图6 不同盐离子浓度下商品几丁质酶和VcChit56 酶活测定Fig.6 Determination of commercial chitinase and VcChit56 enzyme activity under different salt ion concentration

在现代农业生产中，大量使用饲料、肥料、药物，在利用其活性成分同时，这些添加物也会造成水环境渗透压和盐离子浓度升高，这可能是未经改造的天然生物酶活性得不到发挥的原因之一。本研究重组的酶在高盐环境下的高活性验证了以上猜测的合理性，同时对其他生物酶的改造也具有一定借鉴意义。

3 结论

本研究通过蛋白质工程改造的方式，获得了源于海洋微生物溶珊瑚弧菌的几丁质酶，相比商品几丁质酶，酶活显著提高，尤其在高盐浓度下。
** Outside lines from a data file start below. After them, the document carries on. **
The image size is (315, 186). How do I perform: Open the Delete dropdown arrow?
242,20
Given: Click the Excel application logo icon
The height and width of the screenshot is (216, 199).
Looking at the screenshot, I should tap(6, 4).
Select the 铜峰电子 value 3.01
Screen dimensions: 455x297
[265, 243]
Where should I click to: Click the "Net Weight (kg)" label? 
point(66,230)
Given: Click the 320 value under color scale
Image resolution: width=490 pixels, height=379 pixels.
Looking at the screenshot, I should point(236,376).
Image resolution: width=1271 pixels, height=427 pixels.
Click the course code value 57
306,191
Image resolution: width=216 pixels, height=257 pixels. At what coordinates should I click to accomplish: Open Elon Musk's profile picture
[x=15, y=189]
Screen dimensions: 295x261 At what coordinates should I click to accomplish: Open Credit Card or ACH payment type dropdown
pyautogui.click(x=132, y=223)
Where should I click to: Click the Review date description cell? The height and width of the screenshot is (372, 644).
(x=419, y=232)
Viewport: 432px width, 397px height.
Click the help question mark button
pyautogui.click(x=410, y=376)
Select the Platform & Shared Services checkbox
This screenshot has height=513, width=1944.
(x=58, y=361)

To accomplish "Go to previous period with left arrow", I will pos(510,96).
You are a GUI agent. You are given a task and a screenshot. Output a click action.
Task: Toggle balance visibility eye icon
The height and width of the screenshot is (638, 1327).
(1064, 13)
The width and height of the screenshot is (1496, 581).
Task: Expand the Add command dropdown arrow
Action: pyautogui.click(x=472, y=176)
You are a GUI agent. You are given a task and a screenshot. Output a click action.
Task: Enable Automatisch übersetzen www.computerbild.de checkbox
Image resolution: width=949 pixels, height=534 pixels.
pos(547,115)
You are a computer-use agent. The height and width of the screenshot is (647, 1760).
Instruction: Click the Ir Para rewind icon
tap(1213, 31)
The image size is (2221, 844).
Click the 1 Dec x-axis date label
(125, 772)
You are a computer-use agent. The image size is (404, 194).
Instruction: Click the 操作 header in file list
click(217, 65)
增加几丁质结合保守域是近年来几丁质酶结构改造的主要思路，本研究在保留了弧菌N 端几丁质酶的同时，在C 端增加陆生真菌几丁质结合保守域，进一步增加酶与底物的普遍结合能力。溶珊瑚弧菌经过长时间海洋高盐环境选择，与其寄生生活史相关的致病基因都普遍适应高盐离子浓度，这与蛋白质纯化工艺中常用盐离子浓度接近，选择海洋微生物来源的几丁质酶可大大减少蛋白质工程中的脱盐工艺步骤，节省纯化成本。溶珊瑚弧菌虽然是近年珊瑚白化的病原物，但对其极端环境下寄生生活史深入研究有助于挖掘在其他应用领域有价值的基因资源。